(Beginning of SOURCE EXTRACT)

Faculty/Graduate Student Collaborative Workshop at the DMC
Workshop Theme: Ocean-Climate Connections
Held at the Darling Marine Center in Walpole, ME
Friday, January 29, 2010 and Monday through Tuesday, February 1-2, 2010

Click Images to Enlarge
Original concept map created by Lawrence Mayer
Digital concept map created in the COSEE Concept Map Builder
Consensus concept map created using the COSEE-OS Concept Map Builder

About this Workshop:
For this workshop, 15 graduate students from UMaine and 2 post-doctoral researchers were matched with New England-region ocean and climate scientists to improve their collective understanding of Earth's major ocean - climate systems. [more]

About this Scientist:
Lawrence Mayer is a biogeochemist - that is, he studies how organisms and materials (studied chemically) interact in earth surface environments. He and his lab use the concepts and tools of chemistry, geology and biology in these studies, placing special focus on the comparison and coupling of oceanic to terrestrial processes.

One major topic Larry studies is the bioavailability of nutritional and toxic materials (e.g., how organisms are able to glean nutrients from or be exposed to toxins) in an environmental matrix such as water or sediment. His group also studies the global carbon cycle with a focus on how the interaction between organic matter and minerals enables preservation and/or burial of organic carbon in the ocean. [more]
Click Images to Learn More About the Students
Who Worked on this Concept Map
Zachary Helm
Mahima Jaini
Peter Stetson
Lawrence Mayer
Scientist Lawrence Mayer explains the concept map and its development:

My original focus question was "How is Carbon Dioxide (CO2) Taken from the Atmosphere and Put into the Ocean Sediments by Biological and Geological Processes?" My original map had a "geographical element": concepts at the top of the map reflected processes that happen in the atmosphere and concepts at the bottom depicted processes that occur at the ocean floor. The overall idea is that we have CO2 in the atmosphere and it can also be dissolved in ocean water. There are processes that can take CO2 and "transform" it into forms that can get buried for a long period of time. One important "pathway" is absorption of CO2 by plants that are eaten by consumers that die and can eventually become buried. Another important "pathway" is absorption of CO2 into the shells of some organisms.

When I presented my original concept map to fellow scientists, they had a lot of helpful comments. I had tried to use simple, understandable "linking phrases" between my concepts. However, some of my original concept terms were not at the right level for high school students, so we discussed options for more audience-appropriate terms. One scientist pointed out that my original map implied that once CO2 is buried it never goes back into the atmosphere. I did this to reflect the map's "focus question" (above). In reality, processes such as oil extraction and fossil fuel burning do pull carbon dioxide from long-term reservoirs and put them back into earth's atmosphere.

(End of SOURCE EXTRACT)

### ASSIGNED TASK 1
Answer these questions from the ocean-climate workshop page:
(a) How many graduate students from UMaine took part in the workshop?
(b) In his study of the global carbon cycle, what interaction does Lawrence Mayer's group focus on?
(c) Which two processes does Mayer name as returning carbon dioxide from long-term reservoirs to the atmosphere?
### ASSIGNED TASK 2
Carry on the ocean-climate workshop page from its last sentence, keeping Lawrence Mayer's first-person account of the concept map.

(Beginning of DATA EXTRACT)

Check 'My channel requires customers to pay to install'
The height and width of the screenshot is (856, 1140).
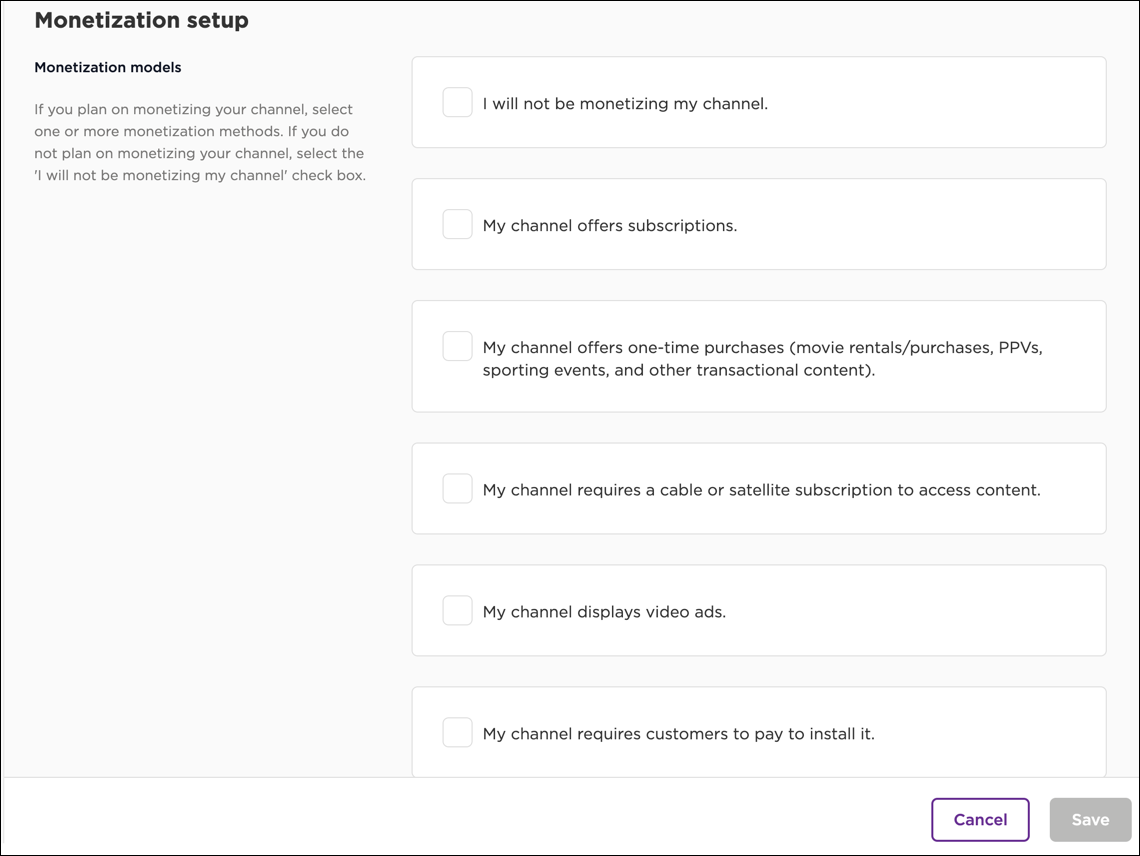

(End of DATA EXTRACT)

### EXPECTED ANSWER 1
(a) 15
(b) The interaction between organic matter and minerals, which enables preservation and/or burial of organic carbon in the ocean.
(c) Oil extraction and fossil fuel burning.

### EXPECTED ANSWER 2
In my presentation to the graduate students and post-docs, I emphasized how CO2 relates to climate change and other issues that people are concerned about. I talked about three distinct regions where carbon dioxide is found: (1) air at the top of the map; (2) earth's surface - where we live on land, swim in the oceans, etc.-in the middle of the map; and (3) the long-term storage deep beneath continents and oceans at the bottom of the map. I used some familiar experiences -- such as the fizzing that occurs when you open a bottle of soda - to illustrate that CO2 can go from being dissolved in a liquid to being released to the atmosphere.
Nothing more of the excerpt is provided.